Hello, I am new to the AX territory and I would like to ask about CAPsMAN V2 vs. Local Forwarding vs. being able to separate traffic using firewall rules.
I have successfully setup the old CAPsMAN configurations ROS V6 before, using Datapath local forwarding set to NO, so I was able to manage traffic on different CAPs using their interfaces in firewall on CAPsMAN router.

But from what I gathered so far, the datapath.local.forwarding set to YES is now the ONLY option when using CAPsMAN V2 (although even the new updated documentation still mentions also NO).
The CAP WLAN interfaces are still dynamically created on CAPsMAN router side but when I try to use them in FW rules it simply says "not ready".

So how do I easily separate the traffic now on the CAPsMAN router? Is really the only possibility to go the VLANs way, how it is described in this case study? (also note that even this case study still mentions the possibility to forward the traffic to CAPsMAN, I reckon this limitation is fairly new?

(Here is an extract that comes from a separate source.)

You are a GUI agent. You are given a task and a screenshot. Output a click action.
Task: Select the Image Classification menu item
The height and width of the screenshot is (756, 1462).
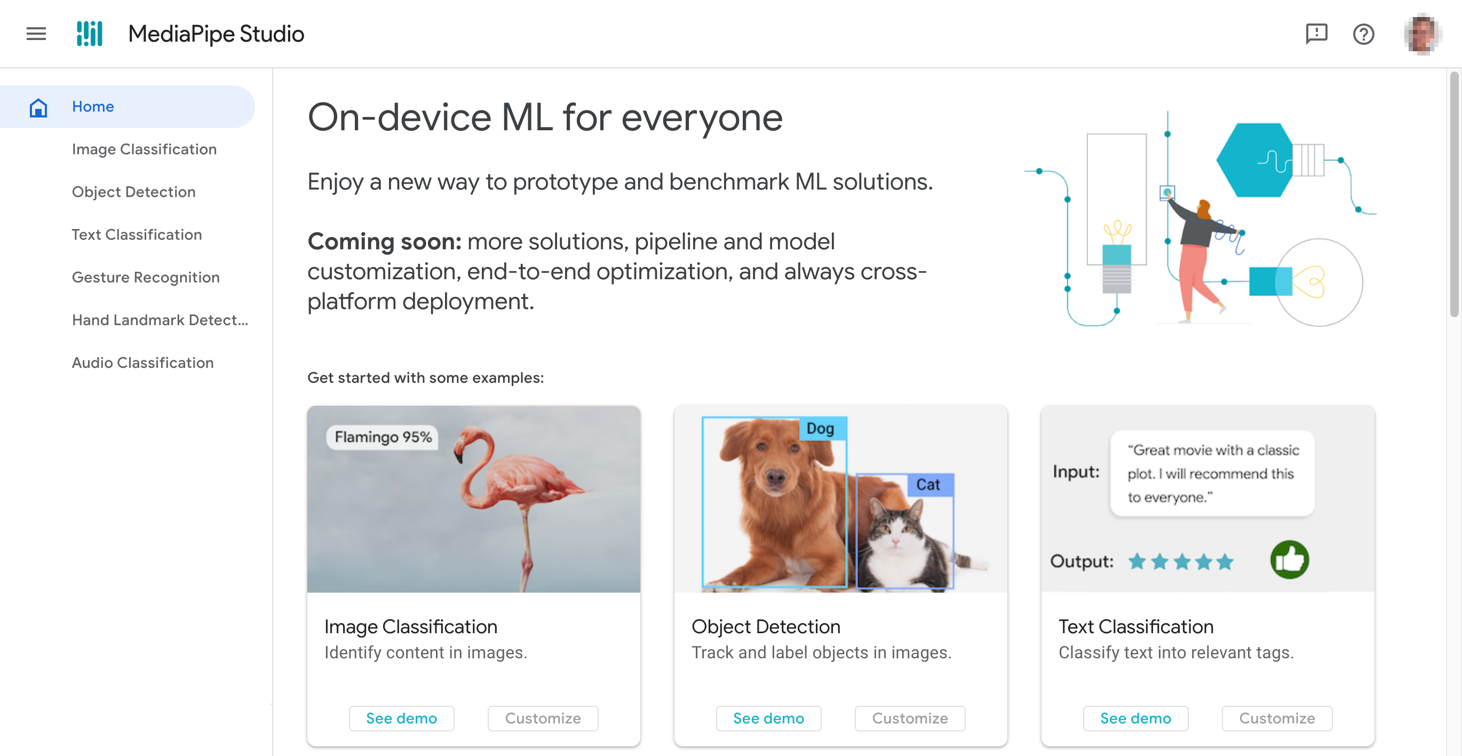point(145,148)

And why was it even introduced?)

https://help.mikrotik.com/docs/display/ ... with+VLANs

So it seems as with the CAPsMANV2 the CAPsMAN traffic forwarding is gone, so is really the option to easily reference subnets/interfaces in firewall without VLANs.

So I finally bit the bullet and dove into the VLAN waters. I found 2 excellent VLAN YT tutorials where the trainers used one of the latest V7 ROS versions, so it was up to date, and then I crosschecked what I understood from it with the another excellend well known VLANs tutorial here from pcunite, and finally put the pieces together and understood the concept.

After a practical setup on the router, it worked flawlessly the first time I activated the VLAN filtering, and I even managed to get it working without any issues on cAP ax using CAPsMAN, something that I saw is not quite possible yet in some thread, mentioning some issues with VLANs and ax devices using CAPsMAN, but maybe it was fixed in the meantime, I cannot find the thread now.